▶ _WHAT IS EXPECTED_:
Below are records that contain pictures; transcribe the text exactly and omit the pictures.

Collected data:
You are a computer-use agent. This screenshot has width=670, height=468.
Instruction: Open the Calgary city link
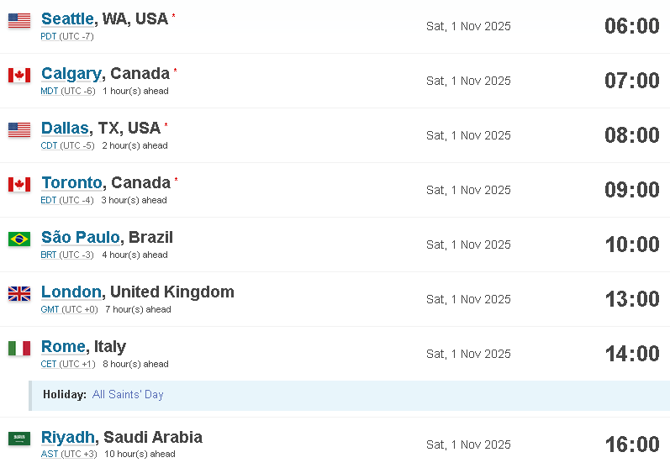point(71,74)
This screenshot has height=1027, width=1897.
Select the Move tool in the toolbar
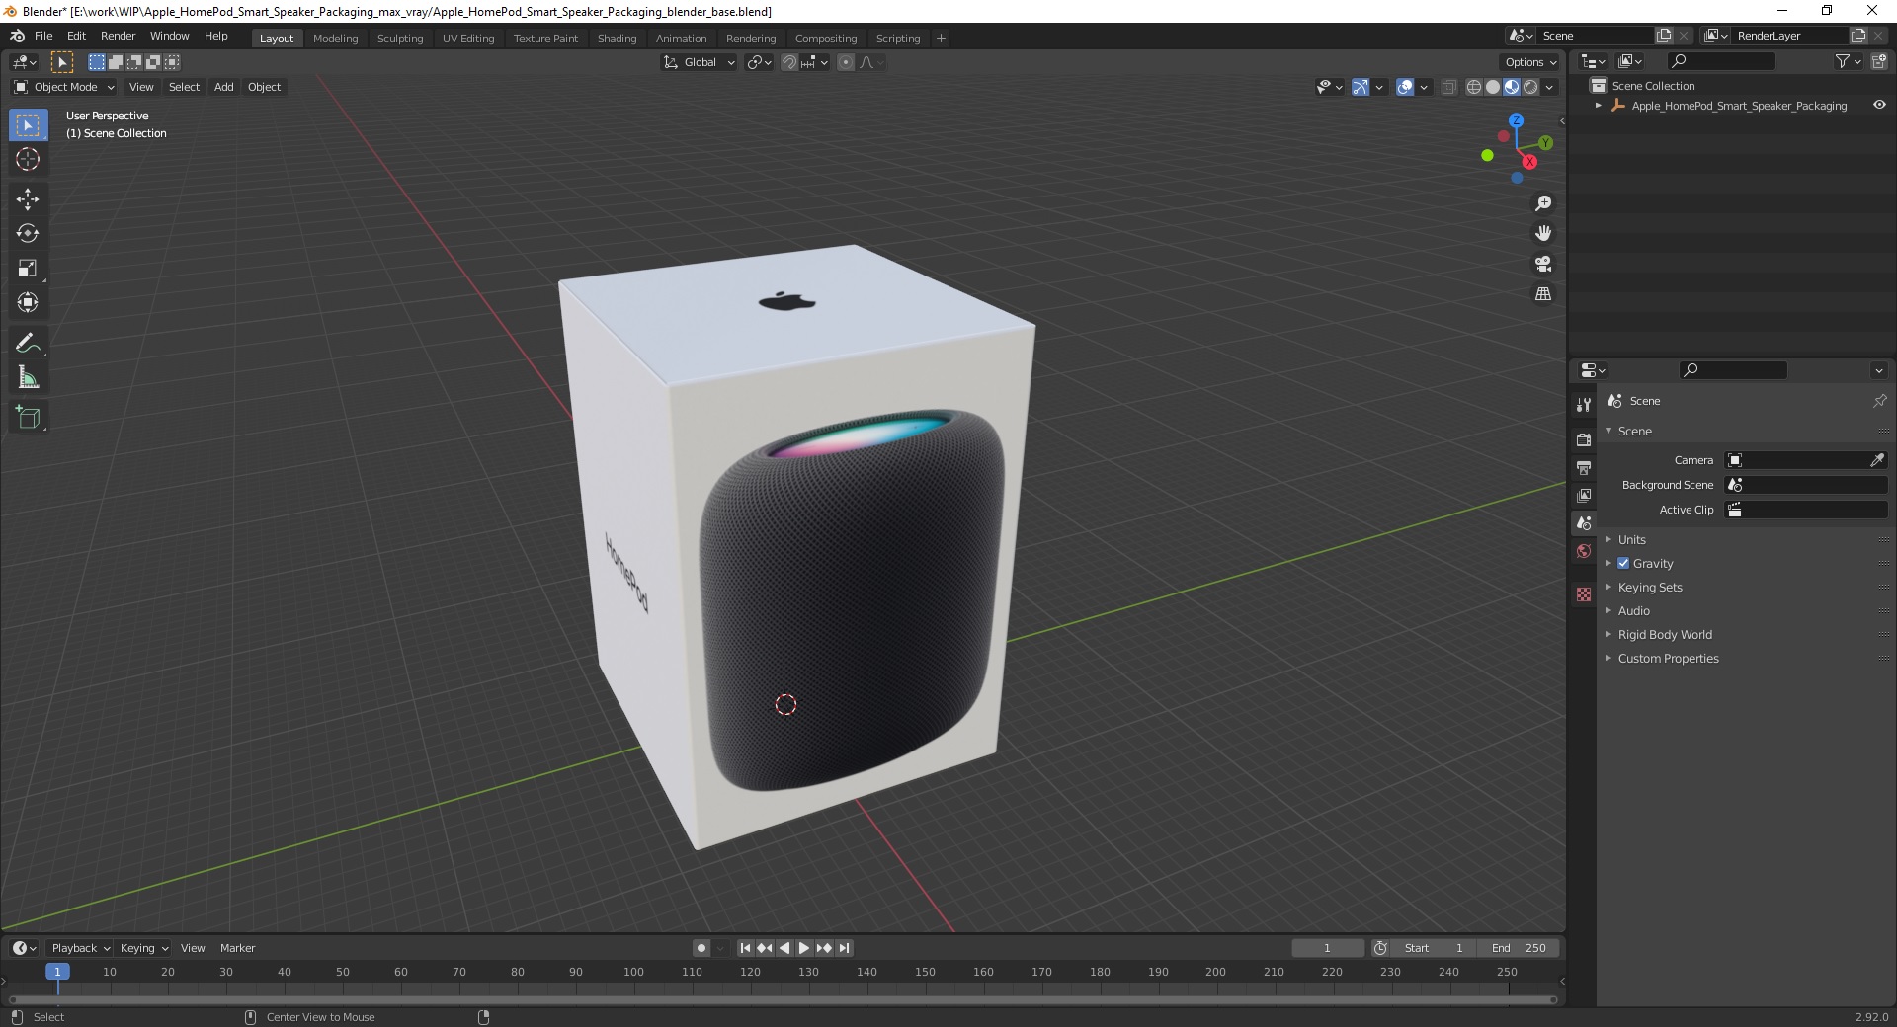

▶ _TASK RESULT_:
You are a computer-use agent. This screenshot has width=670, height=468.
Instruction: Open the Calgary city link
point(71,74)
This screenshot has height=1027, width=1897.
Select the Move tool in the toolbar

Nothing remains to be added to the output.